Copy each entry below without any change.
*** Block opens ***
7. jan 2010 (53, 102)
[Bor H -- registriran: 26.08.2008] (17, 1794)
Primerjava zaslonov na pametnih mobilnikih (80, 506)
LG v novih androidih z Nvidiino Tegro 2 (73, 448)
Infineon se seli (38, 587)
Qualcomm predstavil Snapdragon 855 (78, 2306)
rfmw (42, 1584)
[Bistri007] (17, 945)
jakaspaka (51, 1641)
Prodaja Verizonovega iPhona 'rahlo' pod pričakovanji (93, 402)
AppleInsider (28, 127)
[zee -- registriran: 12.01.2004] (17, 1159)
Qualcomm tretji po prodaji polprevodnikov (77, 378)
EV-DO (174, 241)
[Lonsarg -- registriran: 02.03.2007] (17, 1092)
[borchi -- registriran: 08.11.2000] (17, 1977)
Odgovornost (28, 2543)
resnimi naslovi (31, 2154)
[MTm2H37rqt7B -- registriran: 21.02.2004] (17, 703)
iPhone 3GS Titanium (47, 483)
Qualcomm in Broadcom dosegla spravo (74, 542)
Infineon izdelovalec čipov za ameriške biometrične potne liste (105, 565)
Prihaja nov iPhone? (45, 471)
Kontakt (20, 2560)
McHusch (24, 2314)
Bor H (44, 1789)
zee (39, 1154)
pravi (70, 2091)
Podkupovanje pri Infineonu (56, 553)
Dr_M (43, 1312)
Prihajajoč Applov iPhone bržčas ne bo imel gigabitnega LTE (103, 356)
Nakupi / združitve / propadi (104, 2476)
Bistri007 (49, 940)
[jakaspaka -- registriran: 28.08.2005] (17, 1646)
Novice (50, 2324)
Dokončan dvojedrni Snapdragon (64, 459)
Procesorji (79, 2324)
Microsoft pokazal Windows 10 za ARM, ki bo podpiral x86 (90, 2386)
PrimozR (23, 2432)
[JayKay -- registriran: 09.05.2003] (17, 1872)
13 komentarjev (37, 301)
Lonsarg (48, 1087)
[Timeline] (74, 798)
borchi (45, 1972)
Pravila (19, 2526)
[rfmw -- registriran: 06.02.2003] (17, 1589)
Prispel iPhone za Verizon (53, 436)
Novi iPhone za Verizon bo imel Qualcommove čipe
*** Block closes ***
## Completed exercise
7. jan 2010 (53, 102)
[Bor H -- registriran: 26.08.2008] (17, 1794)
Primerjava zaslonov na pametnih mobilnikih (80, 506)
LG v novih androidih z Nvidiino Tegro 2 (73, 448)
Infineon se seli (38, 587)
Qualcomm predstavil Snapdragon 855 (78, 2306)
rfmw (42, 1584)
[Bistri007] (17, 945)
jakaspaka (51, 1641)
Prodaja Verizonovega iPhona 'rahlo' pod pričakovanji (93, 402)
AppleInsider (28, 127)
[zee -- registriran: 12.01.2004] (17, 1159)
Qualcomm tretji po prodaji polprevodnikov (77, 378)
EV-DO (174, 241)
[Lonsarg -- registriran: 02.03.2007] (17, 1092)
[borchi -- registriran: 08.11.2000] (17, 1977)
Odgovornost (28, 2543)
resnimi naslovi (31, 2154)
[MTm2H37rqt7B -- registriran: 21.02.2004] (17, 703)
iPhone 3GS Titanium (47, 483)
Qualcomm in Broadcom dosegla spravo (74, 542)
Infineon izdelovalec čipov za ameriške biometrične potne liste (105, 565)
Prihaja nov iPhone? (45, 471)
Kontakt (20, 2560)
McHusch (24, 2314)
Bor H (44, 1789)
zee (39, 1154)
pravi (70, 2091)
Podkupovanje pri Infineonu (56, 553)
Dr_M (43, 1312)
Prihajajoč Applov iPhone bržčas ne bo imel gigabitnega LTE (103, 356)
Nakupi / združitve / propadi (104, 2476)
Bistri007 (49, 940)
[jakaspaka -- registriran: 28.08.2005] (17, 1646)
Novice (50, 2324)
Dokončan dvojedrni Snapdragon (64, 459)
Procesorji (79, 2324)
Microsoft pokazal Windows 10 za ARM, ki bo podpiral x86 (90, 2386)
PrimozR (23, 2432)
[JayKay -- registriran: 09.05.2003] (17, 1872)
13 komentarjev (37, 301)
Lonsarg (48, 1087)
[Timeline] (74, 798)
borchi (45, 1972)
Pravila (19, 2526)
[rfmw -- registriran: 06.02.2003] (17, 1589)
Prispel iPhone za Verizon (53, 436)
Novi iPhone za Verizon bo imel Qualcommove čipe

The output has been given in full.